= WHAT TO DO =
Scan the records for the word "heading". Report each line where it occurs.

[Records contained in a dataset]
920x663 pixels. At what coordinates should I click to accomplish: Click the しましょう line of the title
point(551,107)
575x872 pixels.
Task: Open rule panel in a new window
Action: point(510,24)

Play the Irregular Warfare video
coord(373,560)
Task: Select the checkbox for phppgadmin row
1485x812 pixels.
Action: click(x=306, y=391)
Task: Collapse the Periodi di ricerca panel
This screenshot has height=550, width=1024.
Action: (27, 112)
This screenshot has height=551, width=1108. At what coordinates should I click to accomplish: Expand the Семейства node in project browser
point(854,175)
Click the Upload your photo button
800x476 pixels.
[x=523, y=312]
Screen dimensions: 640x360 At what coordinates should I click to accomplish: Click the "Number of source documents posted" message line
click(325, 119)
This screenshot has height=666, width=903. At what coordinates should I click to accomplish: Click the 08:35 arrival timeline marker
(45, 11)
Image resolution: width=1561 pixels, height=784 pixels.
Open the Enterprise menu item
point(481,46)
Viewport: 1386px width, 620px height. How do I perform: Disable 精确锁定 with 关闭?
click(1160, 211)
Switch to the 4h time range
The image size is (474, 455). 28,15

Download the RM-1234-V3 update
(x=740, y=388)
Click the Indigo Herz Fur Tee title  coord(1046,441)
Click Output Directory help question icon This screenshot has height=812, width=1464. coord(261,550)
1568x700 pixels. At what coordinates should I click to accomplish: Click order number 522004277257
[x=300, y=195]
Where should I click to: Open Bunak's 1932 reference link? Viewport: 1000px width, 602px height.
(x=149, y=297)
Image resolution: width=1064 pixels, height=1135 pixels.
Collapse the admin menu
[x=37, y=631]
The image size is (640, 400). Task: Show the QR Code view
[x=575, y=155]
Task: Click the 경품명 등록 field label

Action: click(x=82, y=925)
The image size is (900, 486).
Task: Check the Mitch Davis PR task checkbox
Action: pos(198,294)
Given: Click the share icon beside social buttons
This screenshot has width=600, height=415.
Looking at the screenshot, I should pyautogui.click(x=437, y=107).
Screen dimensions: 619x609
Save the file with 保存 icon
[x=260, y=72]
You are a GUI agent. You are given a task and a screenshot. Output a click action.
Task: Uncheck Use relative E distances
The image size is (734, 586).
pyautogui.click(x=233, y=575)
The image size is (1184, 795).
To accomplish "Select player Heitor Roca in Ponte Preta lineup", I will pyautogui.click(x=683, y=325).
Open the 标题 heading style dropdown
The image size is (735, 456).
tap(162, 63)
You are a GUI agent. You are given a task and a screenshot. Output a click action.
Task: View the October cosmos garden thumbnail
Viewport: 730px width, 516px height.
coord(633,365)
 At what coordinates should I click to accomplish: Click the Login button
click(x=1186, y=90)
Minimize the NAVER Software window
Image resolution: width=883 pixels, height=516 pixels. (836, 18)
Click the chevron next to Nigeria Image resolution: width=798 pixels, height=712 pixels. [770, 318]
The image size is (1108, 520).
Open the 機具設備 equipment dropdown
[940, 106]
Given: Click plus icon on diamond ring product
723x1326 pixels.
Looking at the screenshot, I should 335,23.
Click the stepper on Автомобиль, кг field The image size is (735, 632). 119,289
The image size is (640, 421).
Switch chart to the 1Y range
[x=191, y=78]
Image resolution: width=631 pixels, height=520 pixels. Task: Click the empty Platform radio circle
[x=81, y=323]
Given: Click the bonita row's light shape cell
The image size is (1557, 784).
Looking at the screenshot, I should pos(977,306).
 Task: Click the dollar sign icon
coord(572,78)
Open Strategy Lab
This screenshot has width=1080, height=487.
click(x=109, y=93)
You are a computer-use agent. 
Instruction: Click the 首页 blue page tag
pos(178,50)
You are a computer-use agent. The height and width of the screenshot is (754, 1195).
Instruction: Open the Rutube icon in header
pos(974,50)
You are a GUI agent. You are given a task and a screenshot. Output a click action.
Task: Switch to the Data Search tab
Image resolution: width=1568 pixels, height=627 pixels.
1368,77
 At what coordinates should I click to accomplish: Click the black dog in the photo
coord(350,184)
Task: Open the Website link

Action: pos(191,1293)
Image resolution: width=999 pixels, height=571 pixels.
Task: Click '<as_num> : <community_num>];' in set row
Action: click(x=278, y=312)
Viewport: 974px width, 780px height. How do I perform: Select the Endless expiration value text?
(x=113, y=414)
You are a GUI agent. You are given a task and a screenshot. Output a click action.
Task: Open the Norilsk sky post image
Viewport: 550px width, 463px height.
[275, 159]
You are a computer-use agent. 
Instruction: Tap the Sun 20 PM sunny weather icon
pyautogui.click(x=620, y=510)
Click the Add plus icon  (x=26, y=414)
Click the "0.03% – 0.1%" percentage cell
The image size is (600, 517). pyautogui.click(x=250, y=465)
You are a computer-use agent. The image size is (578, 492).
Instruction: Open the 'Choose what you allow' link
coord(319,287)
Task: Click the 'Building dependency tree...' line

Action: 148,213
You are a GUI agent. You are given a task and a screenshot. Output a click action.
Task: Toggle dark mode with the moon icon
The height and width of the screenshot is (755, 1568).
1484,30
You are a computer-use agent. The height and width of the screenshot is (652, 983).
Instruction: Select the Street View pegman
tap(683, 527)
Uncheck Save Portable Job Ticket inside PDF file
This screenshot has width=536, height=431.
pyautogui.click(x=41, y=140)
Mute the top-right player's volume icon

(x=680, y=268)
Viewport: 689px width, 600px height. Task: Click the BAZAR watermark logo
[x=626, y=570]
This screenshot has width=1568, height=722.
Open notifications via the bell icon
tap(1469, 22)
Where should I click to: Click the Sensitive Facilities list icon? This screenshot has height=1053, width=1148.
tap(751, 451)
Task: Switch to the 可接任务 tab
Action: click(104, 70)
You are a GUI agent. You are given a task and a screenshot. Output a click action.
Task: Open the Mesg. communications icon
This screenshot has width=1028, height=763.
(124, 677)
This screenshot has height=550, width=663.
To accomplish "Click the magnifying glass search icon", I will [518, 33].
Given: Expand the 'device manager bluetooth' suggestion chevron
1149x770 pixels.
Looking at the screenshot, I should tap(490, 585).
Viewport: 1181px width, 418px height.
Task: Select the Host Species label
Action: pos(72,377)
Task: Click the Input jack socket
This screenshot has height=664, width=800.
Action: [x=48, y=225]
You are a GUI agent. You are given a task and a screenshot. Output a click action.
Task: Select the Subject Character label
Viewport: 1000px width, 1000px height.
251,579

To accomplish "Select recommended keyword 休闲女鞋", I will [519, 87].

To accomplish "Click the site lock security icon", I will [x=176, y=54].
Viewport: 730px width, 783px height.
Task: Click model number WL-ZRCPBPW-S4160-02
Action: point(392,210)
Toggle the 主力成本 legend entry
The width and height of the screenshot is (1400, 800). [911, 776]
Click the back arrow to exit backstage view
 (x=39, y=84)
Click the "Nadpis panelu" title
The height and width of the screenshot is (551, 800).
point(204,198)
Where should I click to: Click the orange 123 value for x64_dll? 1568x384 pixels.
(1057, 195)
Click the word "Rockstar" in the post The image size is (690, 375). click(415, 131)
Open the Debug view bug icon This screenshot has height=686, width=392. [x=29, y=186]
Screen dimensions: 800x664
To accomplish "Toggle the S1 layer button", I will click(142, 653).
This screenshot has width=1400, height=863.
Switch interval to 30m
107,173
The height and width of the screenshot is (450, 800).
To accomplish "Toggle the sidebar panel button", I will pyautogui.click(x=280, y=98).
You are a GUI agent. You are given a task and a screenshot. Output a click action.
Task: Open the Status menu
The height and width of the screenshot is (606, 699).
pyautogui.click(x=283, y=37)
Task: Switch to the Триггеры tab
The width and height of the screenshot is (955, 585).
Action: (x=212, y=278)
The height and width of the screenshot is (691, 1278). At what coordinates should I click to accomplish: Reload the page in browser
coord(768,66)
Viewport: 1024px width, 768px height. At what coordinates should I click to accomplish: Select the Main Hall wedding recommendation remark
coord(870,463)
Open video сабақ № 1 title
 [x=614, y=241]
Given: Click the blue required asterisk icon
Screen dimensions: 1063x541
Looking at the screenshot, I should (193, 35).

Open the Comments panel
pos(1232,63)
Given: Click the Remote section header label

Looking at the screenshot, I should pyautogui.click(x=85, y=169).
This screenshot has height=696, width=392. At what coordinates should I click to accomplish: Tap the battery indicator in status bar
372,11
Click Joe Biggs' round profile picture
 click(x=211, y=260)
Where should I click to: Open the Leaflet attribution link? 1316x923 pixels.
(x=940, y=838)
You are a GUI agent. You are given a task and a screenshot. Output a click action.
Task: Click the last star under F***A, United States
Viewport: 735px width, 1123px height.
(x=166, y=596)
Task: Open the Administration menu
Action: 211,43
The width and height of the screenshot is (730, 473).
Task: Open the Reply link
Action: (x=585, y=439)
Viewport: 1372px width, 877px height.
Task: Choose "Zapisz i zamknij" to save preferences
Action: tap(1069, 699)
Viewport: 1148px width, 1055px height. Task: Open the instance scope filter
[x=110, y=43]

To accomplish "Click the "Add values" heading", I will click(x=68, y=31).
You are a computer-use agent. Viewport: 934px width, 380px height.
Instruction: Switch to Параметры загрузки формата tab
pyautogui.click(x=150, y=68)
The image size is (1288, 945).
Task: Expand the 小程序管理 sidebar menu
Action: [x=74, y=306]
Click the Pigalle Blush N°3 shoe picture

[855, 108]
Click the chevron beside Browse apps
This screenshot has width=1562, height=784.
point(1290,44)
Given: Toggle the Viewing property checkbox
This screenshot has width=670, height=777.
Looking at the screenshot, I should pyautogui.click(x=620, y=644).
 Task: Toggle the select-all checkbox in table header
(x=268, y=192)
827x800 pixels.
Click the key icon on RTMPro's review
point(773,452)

= REPLY =
Open the 标题 heading style dropdown
To accomplish "Click the "Add values" heading", I will click(x=68, y=31).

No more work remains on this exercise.